За несколько минут до вечернего чая гимназистка удалилась в свою комнату поправить прическу. В окошко увидела она проходящую мимо, с блюдом земляники, Мари. Она подозвала ее к себе.

— Душенька, нет ли у вас здесь тараканов? Швейцарка посмотрела на нее с непритворным удивлением.

— Тараканов?

— Да, прусаков, в кухне, что ли?

— Нет, фрейлейн, мы слишком опрятны, чтобы у нас могли завестись эти грязные твари.

— Как различны вкусы! А я знаю одного господина, который от них без ума.

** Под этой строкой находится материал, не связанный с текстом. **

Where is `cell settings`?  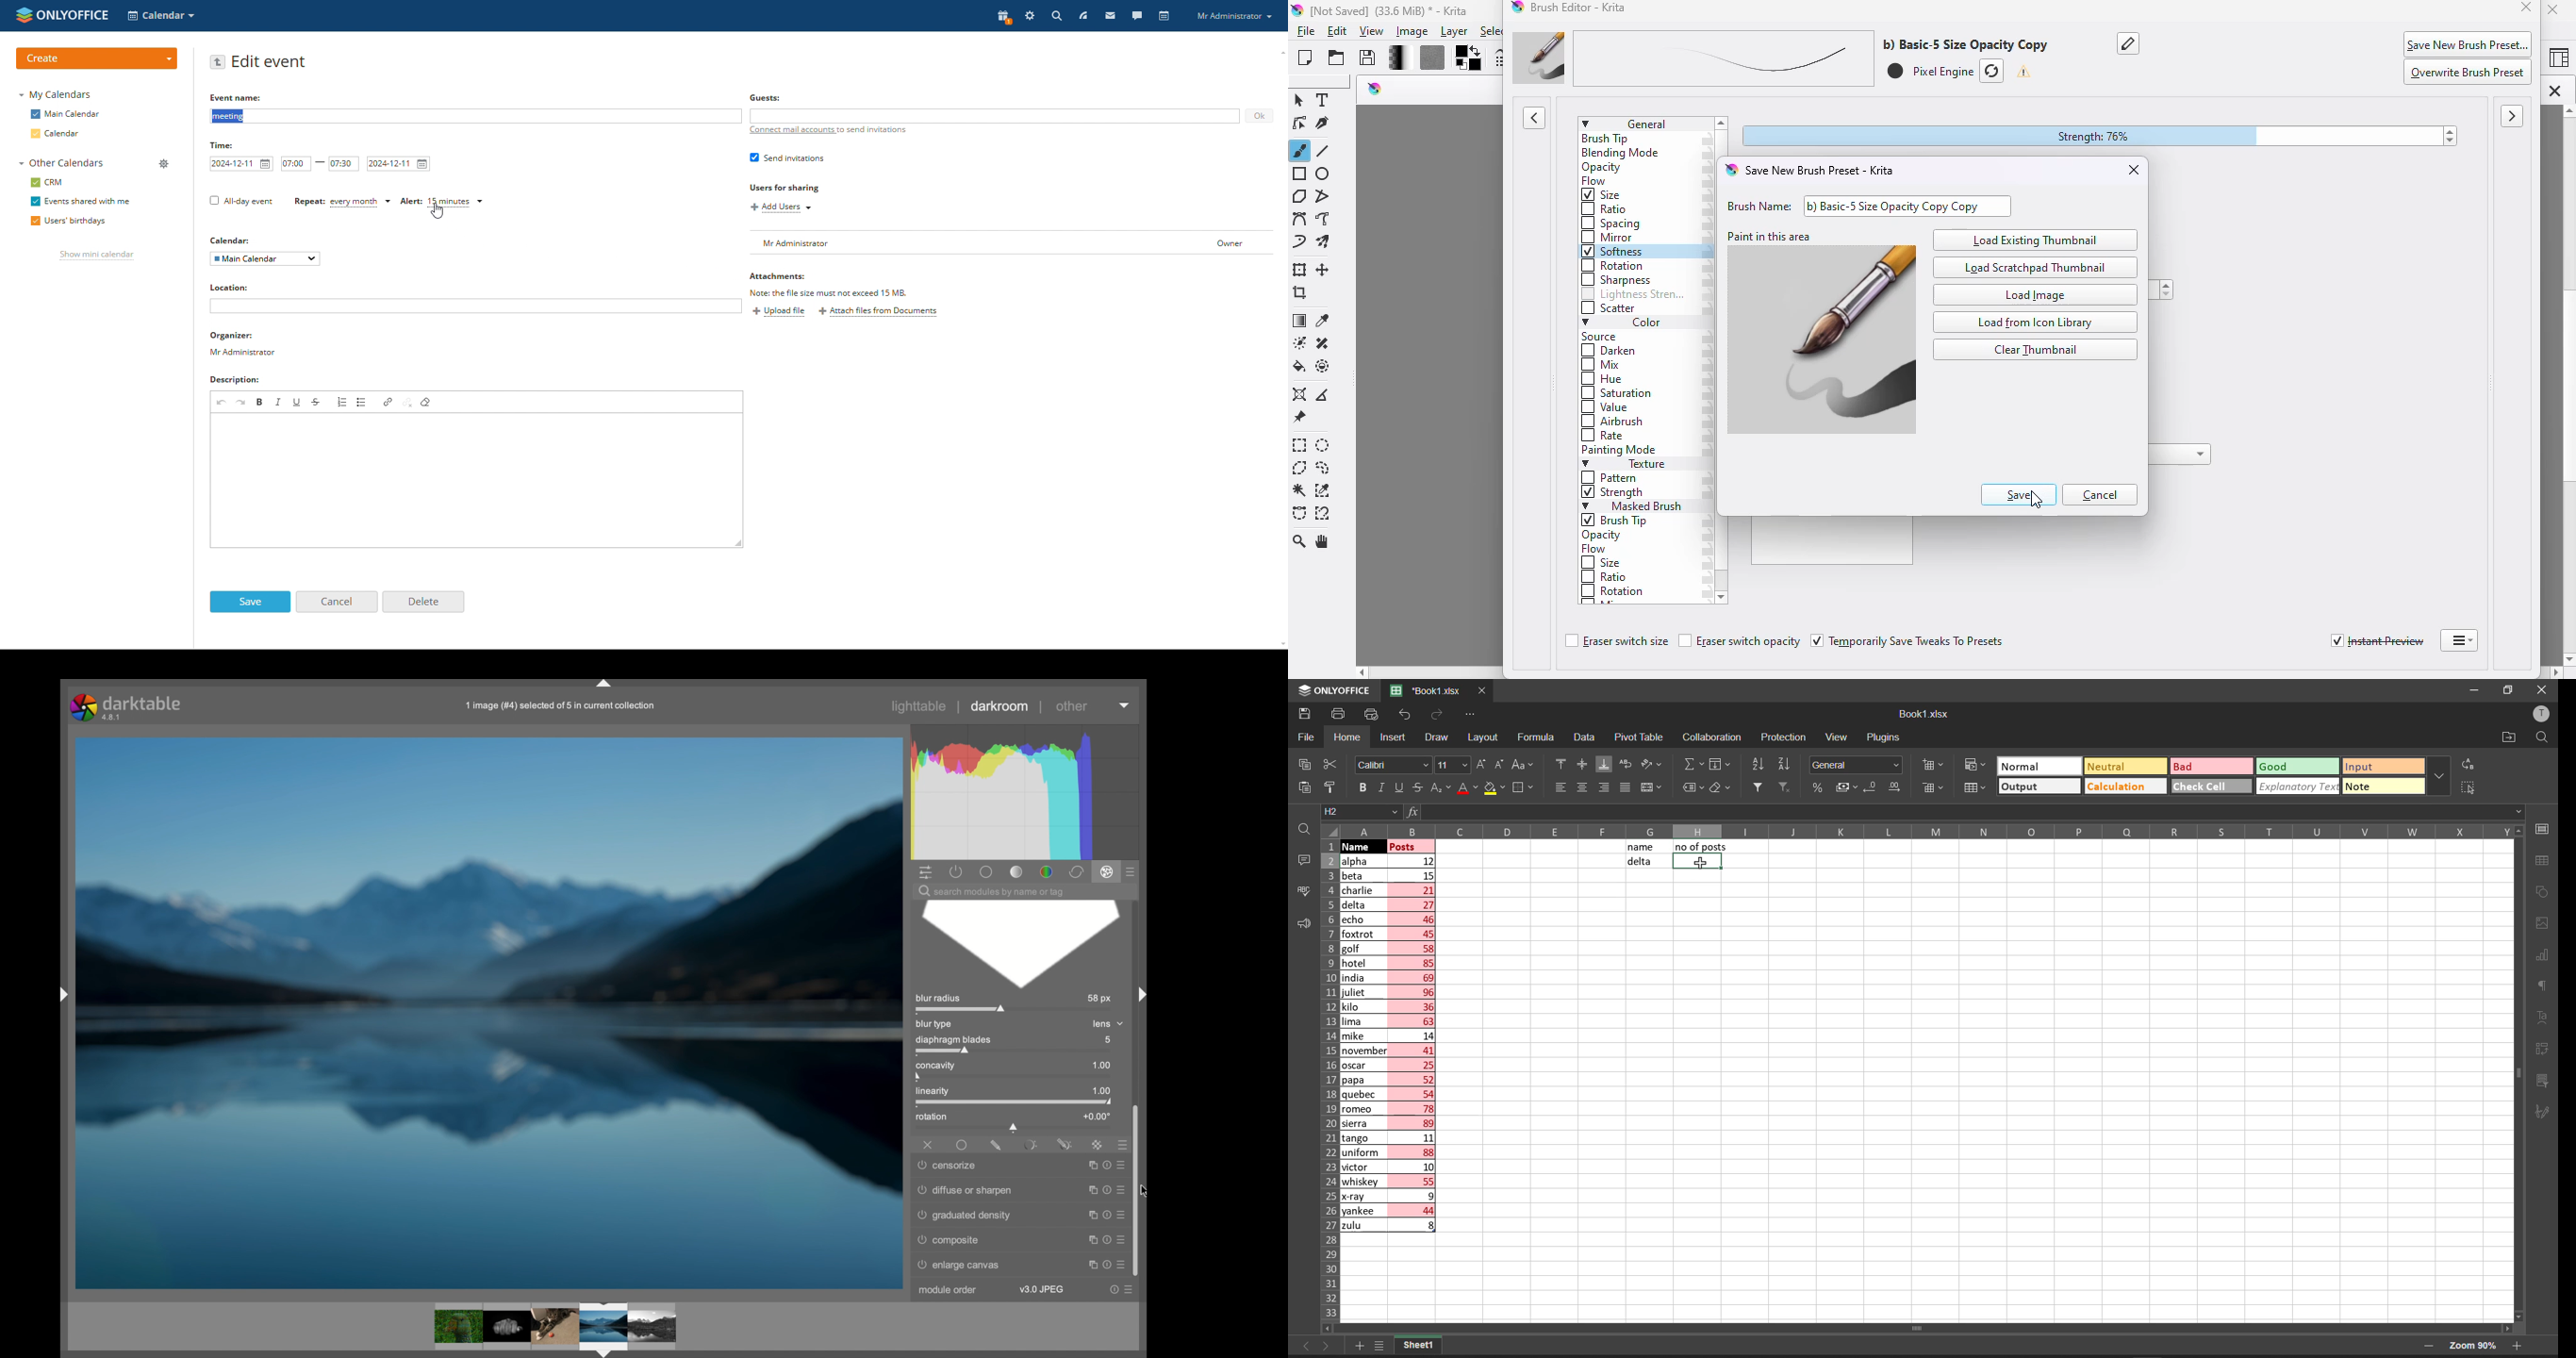 cell settings is located at coordinates (2543, 827).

Так не достанете ли вы мне их?

— Да на что же они вам?

— Это мое дело. После увидите. Достанете?

— Достать-то почему не достать? Здесь недалеко, у соседей…

— Так, пожалуйста, Мари. Да смотрите, побольше, полную коробку. И никому не сказывайте.

— На этот счет будьте покойны. Куда же прикажете доставить вам их?

— Да мы сейчас чай будем пить; вызовите меня.

— Слушаю-с.

Качая головой, швейцарка отправилась исполнять странное поручение.

За чаем Наденька была развязнее чем когда-либо, шутила с молодыми людьми, шушукалась с Моничкой. В дверях показалась Мари и кивнула ей головой. Гимназистка вскочила и торопливо последовала за нею из комнаты.

— Что ж, достали?

— Как же, вот…

Посланница подала ей небольшую коробочку. Наденька подняла осторожно уголок последней: оттуда высунулось несколько подвижных усиков.

— Отлично! Как я вам благодарна, Мари! Теперь еще одно: есть у вас свежее тесто?

— Да вы никак хотите из них пирог спечь?

— Угадали.

Мари отвернулась с отвращением.

— Тьфу, мерзость! И вы едите тараканов? У вас это национальное блюдо?

— Нет, я-то не ем, — залилась в ответ Наденька.

— Так тот господин, про которого вы сказывали?

— Не знаю, ест ли он их, но он говорил, что очень любит тараканов; вот я и хочу сделать ему сюрприз.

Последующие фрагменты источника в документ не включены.